An Action in the Hypothalamic Arcuate Nucleus Is Sufficient to Explain the Sustained Remission of Diabetes Induced by Central Administration of Fibroblast Growth Factor-1 (FGF-1)

Abstract

Our recent finding that a single intracerebroventricular (icv) injection of FGF-1 elicits sustained diabetes remission in rodent models of type 2 diabetes supports a growing consensus that the brain is a key target for diabetes drug development. The current work was undertaken to pinpoint the brain area responsible for this action of FGF-1. To this end, we considered the following preliminary findings: 1) both FGF Receptor 1 and integrin receptor αvβ3 (known to be involved in sustained FGF-1 signaling) are concentrated in the hypothalamic arcuate nucleus (ARC), 2) neuronal activation and sustained induction of the MAP Kinase / ERK pathway occurs in this brain area following icv FGF-1 injection, and 3) labeled FGF-1 is concentrated in this area following icv injection.

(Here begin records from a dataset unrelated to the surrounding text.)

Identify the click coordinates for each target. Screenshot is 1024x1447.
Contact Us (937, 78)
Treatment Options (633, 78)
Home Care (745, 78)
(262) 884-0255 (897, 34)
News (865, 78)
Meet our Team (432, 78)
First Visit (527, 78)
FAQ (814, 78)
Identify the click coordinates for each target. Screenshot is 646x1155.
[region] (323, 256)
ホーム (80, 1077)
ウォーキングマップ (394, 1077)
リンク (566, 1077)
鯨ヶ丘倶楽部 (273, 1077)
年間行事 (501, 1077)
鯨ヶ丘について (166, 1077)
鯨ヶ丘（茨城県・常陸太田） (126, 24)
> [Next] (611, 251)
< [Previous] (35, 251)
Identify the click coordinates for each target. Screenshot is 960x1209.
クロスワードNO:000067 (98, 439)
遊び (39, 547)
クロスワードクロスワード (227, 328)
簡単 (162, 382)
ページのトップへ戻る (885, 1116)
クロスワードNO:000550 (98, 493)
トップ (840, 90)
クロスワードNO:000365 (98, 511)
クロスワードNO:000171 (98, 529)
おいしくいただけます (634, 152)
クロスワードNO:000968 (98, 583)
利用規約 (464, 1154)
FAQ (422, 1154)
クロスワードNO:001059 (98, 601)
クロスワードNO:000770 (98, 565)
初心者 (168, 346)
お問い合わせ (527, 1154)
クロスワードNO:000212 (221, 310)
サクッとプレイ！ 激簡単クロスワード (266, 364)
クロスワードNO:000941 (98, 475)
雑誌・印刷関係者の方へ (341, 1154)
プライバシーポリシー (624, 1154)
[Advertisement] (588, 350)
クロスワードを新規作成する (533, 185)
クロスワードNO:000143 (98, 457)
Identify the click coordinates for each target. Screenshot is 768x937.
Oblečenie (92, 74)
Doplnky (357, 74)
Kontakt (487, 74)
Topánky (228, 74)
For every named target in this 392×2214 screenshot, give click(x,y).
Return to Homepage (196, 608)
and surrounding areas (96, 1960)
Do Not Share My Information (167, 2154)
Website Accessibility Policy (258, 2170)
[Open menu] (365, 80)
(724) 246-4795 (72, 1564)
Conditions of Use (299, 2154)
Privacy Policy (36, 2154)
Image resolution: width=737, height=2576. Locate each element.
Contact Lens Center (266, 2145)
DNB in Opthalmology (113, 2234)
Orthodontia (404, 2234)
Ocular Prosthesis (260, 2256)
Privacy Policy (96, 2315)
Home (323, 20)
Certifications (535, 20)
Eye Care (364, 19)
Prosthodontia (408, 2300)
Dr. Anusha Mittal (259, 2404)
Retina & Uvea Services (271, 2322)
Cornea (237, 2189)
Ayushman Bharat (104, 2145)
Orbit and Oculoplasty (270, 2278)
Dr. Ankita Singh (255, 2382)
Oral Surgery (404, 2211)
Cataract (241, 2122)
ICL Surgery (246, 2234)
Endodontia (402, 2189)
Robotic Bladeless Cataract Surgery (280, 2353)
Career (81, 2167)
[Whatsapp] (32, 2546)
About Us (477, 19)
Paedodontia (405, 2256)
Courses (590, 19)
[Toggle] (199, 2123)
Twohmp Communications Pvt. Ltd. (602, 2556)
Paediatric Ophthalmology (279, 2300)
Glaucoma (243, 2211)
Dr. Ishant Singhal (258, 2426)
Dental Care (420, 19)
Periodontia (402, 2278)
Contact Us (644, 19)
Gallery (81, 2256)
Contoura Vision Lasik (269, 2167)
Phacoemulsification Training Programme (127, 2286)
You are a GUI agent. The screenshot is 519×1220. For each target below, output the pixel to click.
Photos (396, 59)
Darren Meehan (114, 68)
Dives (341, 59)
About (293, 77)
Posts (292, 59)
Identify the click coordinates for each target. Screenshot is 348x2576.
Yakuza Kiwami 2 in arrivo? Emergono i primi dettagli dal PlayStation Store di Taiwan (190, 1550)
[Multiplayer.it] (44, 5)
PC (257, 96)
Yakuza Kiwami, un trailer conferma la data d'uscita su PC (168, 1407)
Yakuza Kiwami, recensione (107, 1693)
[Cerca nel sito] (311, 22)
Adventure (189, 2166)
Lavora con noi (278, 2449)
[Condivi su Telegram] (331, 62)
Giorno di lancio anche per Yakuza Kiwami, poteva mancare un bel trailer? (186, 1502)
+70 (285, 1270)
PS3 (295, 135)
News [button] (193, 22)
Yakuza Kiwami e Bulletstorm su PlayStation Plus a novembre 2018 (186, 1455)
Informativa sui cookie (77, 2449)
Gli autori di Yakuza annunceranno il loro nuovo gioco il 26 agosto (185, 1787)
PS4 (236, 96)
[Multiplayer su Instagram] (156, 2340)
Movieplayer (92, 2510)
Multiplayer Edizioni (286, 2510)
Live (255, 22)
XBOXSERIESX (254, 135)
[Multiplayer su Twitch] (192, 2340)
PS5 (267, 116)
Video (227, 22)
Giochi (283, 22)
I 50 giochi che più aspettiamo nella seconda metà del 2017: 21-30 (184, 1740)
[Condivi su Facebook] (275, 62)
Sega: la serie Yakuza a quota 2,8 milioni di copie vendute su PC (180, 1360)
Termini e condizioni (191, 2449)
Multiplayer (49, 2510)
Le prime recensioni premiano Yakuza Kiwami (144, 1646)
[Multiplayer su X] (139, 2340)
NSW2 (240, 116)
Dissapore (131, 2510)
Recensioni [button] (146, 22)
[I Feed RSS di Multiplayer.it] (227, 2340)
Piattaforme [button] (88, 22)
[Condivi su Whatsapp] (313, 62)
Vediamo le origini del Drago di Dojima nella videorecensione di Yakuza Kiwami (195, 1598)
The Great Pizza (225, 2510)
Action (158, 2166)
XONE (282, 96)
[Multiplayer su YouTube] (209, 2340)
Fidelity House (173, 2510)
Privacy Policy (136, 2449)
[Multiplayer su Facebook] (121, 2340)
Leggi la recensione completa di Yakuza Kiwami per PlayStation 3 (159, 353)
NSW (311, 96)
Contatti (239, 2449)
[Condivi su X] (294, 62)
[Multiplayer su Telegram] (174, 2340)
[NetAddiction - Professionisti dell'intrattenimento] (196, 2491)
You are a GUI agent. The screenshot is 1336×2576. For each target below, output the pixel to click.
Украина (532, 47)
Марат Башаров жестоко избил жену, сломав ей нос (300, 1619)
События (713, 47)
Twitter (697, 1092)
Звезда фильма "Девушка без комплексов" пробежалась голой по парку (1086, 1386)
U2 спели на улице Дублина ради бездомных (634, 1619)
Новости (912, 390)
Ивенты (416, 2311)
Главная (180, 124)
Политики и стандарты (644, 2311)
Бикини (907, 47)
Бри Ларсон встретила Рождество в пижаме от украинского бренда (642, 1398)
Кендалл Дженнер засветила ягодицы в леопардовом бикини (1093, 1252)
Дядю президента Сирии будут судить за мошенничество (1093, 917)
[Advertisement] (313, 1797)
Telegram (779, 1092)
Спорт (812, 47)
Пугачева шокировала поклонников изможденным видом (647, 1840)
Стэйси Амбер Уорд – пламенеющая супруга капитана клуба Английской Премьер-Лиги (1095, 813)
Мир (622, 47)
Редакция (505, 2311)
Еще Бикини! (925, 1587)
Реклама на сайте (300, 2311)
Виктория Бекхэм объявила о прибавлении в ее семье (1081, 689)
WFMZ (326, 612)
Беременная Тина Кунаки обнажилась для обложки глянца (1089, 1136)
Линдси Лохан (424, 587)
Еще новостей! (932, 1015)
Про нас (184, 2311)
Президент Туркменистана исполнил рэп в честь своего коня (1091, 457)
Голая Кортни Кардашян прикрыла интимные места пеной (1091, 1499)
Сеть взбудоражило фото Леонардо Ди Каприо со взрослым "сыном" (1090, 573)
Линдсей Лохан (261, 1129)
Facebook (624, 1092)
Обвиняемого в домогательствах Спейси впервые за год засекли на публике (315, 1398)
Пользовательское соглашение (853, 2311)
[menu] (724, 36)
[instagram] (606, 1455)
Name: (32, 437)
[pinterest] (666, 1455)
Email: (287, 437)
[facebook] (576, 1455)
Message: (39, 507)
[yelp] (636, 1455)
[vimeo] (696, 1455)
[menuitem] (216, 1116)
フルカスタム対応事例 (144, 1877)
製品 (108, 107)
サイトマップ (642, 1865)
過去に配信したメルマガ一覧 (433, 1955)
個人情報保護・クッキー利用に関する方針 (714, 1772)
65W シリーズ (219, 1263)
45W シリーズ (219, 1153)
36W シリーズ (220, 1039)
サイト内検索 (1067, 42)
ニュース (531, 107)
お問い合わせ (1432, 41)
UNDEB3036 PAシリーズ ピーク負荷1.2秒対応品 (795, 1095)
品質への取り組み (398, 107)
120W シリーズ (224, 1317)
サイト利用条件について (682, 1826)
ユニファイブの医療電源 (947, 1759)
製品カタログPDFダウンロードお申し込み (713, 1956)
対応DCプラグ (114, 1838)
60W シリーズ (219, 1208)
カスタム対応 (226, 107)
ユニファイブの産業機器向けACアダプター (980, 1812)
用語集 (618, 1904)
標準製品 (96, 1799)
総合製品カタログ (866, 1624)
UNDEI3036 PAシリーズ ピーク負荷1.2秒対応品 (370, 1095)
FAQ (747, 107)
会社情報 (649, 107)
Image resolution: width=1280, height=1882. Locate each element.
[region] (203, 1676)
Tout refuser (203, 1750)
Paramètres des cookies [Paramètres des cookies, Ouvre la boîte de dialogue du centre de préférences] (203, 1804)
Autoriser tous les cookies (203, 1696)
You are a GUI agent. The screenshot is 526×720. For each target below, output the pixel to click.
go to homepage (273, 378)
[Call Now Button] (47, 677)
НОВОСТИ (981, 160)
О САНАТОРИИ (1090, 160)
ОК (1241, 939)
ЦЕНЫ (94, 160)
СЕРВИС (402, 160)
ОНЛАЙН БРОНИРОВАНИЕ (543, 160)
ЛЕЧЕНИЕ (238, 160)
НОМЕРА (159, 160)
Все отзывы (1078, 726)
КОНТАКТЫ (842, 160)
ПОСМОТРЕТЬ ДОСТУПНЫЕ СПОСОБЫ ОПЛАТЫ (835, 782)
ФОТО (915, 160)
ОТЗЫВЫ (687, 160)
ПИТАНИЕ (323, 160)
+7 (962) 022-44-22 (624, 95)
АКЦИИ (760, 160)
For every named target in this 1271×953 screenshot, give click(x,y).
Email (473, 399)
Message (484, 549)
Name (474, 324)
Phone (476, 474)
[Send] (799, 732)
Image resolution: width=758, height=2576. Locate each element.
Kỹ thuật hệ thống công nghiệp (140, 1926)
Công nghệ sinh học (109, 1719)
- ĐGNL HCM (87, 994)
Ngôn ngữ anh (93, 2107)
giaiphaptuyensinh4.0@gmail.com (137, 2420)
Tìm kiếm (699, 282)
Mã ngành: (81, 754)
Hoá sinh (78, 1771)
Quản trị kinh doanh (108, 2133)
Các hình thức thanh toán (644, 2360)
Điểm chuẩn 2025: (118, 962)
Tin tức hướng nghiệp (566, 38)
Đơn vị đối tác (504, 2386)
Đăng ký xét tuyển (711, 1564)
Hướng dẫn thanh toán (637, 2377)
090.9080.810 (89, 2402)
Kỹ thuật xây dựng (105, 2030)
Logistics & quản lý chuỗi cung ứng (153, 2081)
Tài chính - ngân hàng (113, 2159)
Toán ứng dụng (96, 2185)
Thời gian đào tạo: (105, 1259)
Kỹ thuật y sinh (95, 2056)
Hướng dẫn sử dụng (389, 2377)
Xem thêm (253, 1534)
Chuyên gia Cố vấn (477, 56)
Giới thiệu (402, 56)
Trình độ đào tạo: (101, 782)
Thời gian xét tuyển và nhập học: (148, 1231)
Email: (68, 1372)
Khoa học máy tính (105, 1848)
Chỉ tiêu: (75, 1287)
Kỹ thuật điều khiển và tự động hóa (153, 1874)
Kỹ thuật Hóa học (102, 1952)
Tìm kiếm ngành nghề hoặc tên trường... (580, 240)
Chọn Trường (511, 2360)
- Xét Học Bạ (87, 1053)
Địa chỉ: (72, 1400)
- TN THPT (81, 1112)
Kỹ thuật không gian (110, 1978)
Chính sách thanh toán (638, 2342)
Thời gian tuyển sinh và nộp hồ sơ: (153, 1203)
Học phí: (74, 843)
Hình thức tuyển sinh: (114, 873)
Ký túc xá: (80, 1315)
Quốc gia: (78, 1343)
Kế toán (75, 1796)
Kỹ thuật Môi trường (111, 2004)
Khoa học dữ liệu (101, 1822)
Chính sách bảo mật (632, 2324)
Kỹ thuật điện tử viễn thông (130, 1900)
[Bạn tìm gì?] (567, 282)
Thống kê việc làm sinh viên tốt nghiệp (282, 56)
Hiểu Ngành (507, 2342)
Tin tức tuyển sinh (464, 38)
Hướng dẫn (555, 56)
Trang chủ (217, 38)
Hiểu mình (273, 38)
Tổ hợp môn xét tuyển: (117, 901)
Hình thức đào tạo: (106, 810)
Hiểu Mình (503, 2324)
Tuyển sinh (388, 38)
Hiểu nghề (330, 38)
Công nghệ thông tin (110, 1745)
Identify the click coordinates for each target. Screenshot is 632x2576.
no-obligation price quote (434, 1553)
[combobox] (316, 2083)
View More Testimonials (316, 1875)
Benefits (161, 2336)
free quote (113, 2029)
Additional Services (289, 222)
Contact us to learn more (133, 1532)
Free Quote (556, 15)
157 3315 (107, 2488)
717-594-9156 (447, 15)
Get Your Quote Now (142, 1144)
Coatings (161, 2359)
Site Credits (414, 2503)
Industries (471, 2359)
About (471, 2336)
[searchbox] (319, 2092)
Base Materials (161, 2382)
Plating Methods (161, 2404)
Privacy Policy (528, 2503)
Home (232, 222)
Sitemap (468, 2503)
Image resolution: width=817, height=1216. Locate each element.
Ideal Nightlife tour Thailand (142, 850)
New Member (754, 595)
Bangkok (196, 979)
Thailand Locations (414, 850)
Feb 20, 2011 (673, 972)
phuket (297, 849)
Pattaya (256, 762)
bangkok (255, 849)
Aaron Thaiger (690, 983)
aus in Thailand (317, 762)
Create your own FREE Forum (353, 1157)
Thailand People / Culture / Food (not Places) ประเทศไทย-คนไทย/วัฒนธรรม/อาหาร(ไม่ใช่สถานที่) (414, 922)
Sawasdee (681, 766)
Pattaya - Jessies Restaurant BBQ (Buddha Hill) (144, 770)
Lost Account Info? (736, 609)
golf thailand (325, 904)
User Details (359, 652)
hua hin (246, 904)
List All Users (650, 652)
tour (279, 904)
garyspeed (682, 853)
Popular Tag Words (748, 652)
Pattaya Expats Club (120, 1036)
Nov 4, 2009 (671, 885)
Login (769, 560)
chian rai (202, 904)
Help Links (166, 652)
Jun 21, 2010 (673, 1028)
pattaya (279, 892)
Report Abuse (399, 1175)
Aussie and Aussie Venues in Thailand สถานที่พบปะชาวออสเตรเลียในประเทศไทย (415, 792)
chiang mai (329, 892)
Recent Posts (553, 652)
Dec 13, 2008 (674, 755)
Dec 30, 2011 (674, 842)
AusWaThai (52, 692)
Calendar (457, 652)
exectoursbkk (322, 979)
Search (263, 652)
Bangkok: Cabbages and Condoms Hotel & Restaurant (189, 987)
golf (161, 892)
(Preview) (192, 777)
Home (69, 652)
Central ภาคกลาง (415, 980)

We therefore hypothesized that in rodent models of T2D, an action in the ARC (a brain area known to participate in glucose homeostasis) mediates the sustained diabetes remission elicited by icv FGF-1 injection. To test this hypothesis, we investigated whether a single microinjection of a low dose of FGF-1 into the ARC (0.3 µg bilaterally, for a total of 0.6 µg) can mimic the response elicited by icv injection of a higher dose (3.0 µg). We report that in Zucker Diabetic Fatty rats, a single microinjection of FGF-1 bilaterally into the ARC (via an indwelling dual guide cannula) induced remission of hyperglycemia lasting >3 week, whereas intra-arcuate microinjection of saline vehicle was without effect (P<0.vs. Veh). Since icv injection of the same FGF-1 dose (0.6 µg) had no significant effect on glycemia, sustained diabetes remission induced by intra-ARC microinjection of FGF-1 cannot be explained by leakage into ventricular cerebrospinal fluid. We conclude that an action in the ARC is sufficient to explain the effect of FGF-1 to induce sustained diabetes remission. Disclosure J.M. Brown: None. J. Scarlett: None. M.E. Matsen: None. A. Secher: Employee; Self; Novo Nordisk A/S. Stock/Shareholder; Self; Novo Nordisk A/S. Employee; Spouse/Partner; Gubra. R. Jorgensen: Employee; Self; Novo Nordisk Inc.. G.J. Morton: None. M.W. Schwartz: Consultant; Self; Novo Nordisk A/S. Research Support; Self; Novo Nordisk A/S.